## TASK
With both ends included, repeat exactly the lines of the entries below from the one containing "This screenshot has width=756, height=502." down to the one containing "Task: Send the message with SKICKA button", and no others.

§ §

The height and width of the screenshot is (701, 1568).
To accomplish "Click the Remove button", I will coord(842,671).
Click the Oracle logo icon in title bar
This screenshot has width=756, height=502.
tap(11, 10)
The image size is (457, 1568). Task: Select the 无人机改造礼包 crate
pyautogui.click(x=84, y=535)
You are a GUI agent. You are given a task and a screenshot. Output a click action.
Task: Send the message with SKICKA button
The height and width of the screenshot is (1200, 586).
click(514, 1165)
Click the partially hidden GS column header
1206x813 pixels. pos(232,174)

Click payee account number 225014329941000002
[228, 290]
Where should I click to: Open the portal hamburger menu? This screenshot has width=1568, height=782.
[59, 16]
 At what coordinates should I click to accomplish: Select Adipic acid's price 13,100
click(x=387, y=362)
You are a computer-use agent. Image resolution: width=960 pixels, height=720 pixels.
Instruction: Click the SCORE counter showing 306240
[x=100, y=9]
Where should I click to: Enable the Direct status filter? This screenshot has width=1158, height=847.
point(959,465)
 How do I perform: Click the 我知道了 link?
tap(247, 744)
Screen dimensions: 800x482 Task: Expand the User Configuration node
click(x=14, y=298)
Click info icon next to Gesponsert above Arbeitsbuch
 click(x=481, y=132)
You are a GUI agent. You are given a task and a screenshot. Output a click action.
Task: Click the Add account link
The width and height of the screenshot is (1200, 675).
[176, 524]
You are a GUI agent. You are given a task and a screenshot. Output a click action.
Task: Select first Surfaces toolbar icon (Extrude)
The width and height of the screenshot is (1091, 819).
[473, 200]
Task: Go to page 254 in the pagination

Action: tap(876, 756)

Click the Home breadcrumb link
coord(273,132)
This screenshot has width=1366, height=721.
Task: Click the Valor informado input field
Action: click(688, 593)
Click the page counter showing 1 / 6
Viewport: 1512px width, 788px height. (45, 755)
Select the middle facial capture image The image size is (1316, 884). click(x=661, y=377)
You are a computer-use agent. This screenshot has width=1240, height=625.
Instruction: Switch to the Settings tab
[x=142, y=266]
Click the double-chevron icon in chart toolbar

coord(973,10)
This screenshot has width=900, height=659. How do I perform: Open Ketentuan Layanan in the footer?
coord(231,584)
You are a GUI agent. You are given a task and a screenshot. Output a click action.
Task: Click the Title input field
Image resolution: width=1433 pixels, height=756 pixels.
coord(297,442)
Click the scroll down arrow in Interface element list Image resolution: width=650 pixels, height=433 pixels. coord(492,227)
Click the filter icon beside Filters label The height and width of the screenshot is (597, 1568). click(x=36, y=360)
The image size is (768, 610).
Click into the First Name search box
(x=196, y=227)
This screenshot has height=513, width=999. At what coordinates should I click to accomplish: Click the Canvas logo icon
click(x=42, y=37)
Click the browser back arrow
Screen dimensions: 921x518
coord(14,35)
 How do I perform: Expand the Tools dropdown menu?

§ §

## COMPLETED EXERCISE
This screenshot has width=756, height=502.
tap(11, 10)
The image size is (457, 1568). Task: Select the 无人机改造礼包 crate
pyautogui.click(x=84, y=535)
You are a GUI agent. You are given a task and a screenshot. Output a click action.
Task: Send the message with SKICKA button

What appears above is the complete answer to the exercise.